Iran has acknowledged importing parts for centrifuges capable of making bomb-grade uranium, says a UN nuclear watchdog's report.

    IAEA chief al-Baradai (L) says it is too soon to judge Iran

    The International Atomic Energy Agency (IAEA) said in the report, obtained by journalists on Tuesday, that Iran got the material from Asian suppliers.

    "Iran has acknowledged that, contrary to earlier statements, it had imported some magnets relevant to P2 centrifuges from Asian suppliers," read the report.

    There were also indications Iran's interest in the centrifuges, which can produce bomb-grade uranium twice as quickly as earlier P1 centrifuges, was more than "research and development" on a small amount of centrifuges as it had told the IAEA.

    Centrifuge inquiries

    According to the IAEA, Iran said a private Iranian company had made inquiries through a European intermediary for 4000 magnets for P2 centrifuges, enough to equip 2000 centrifuges. The machines cannot enrich uranium without these magnets.

    "Iran has acknowledged that, contrary to earlier statements, it had imported some
    magnets relevant to
    P2 centrifuges from Asian suppliers" 

    IAEA report

    "The owner of the private company acknowledged that he had mentioned to the intermediary the possibility of future procurement of higher numbers of P2 centrifuge magnets beyond the 4000," the report said, noting Iran said that a promise of future orders was made to get a better price.

    The issue of the centrifuges has been a key one in the IAEA probe into Iran's nuclear programme since earlier this year.

    Iran had left out its P2 research from an October declaration it said was the full story of its nuclear programme, an omission IAEA chief Muhammad al-Baradai called a setback.

    "On issue after issue, Iran's story doesn't seem to check out and raises continued questions about Tehran's commitment to full cooperation," Jon Wolfsthal, deputy director for non-proliferation at the Carnegie Endowment for International Peace, said of the report.

    Further probes

    A US government official, who declined to be named, said: "The more the IAEA looks, the more they find and the more Iran says 'Oops, we need to amend our declaration'."

    "The jury is out on whether the programme has been dedicated exclusively for peaceful purposes"

    Muhammad al-Baradai,
    IAEA chief

    But al-Baradai, who authored the report, earlier warned it would be premature to say it was clear Iran's programme was not peaceful in nature.

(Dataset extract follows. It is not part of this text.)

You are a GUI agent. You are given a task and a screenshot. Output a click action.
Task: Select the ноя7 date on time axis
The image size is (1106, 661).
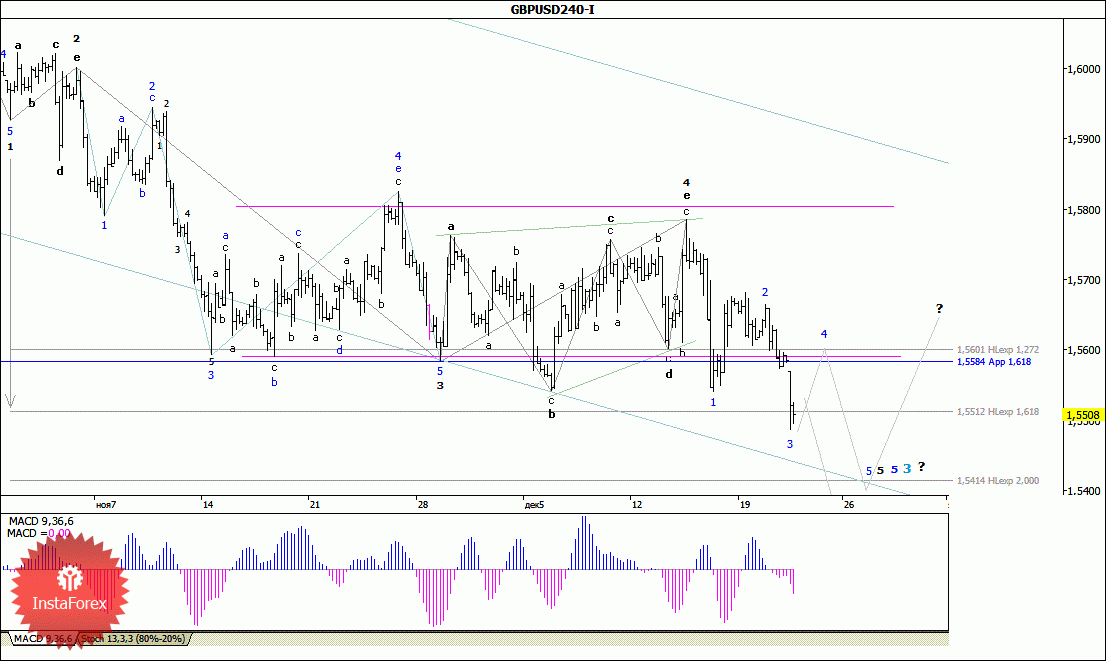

    "The jury is out on whether the programme has been dedicated exclusively for peaceful purposes," al-Baradai said.

    Washington accuses Iran of pursuing a nuclear arms programme. Tehran denies this, saying its nuclear programme is only for power generation.

    However, the report praised Iran for "providing access to locations in response to agency requests, including workshops situated at military sites".

    But inspections were delayed in some cases due to discussion of terms of access to defence industry sites.

    The UN has been investigating Iran since an exiled Iranian opposition group reported in August 2002 that Tehran was hiding a massive uranium enrichment plant at Natanz and other sites from UN inspectors.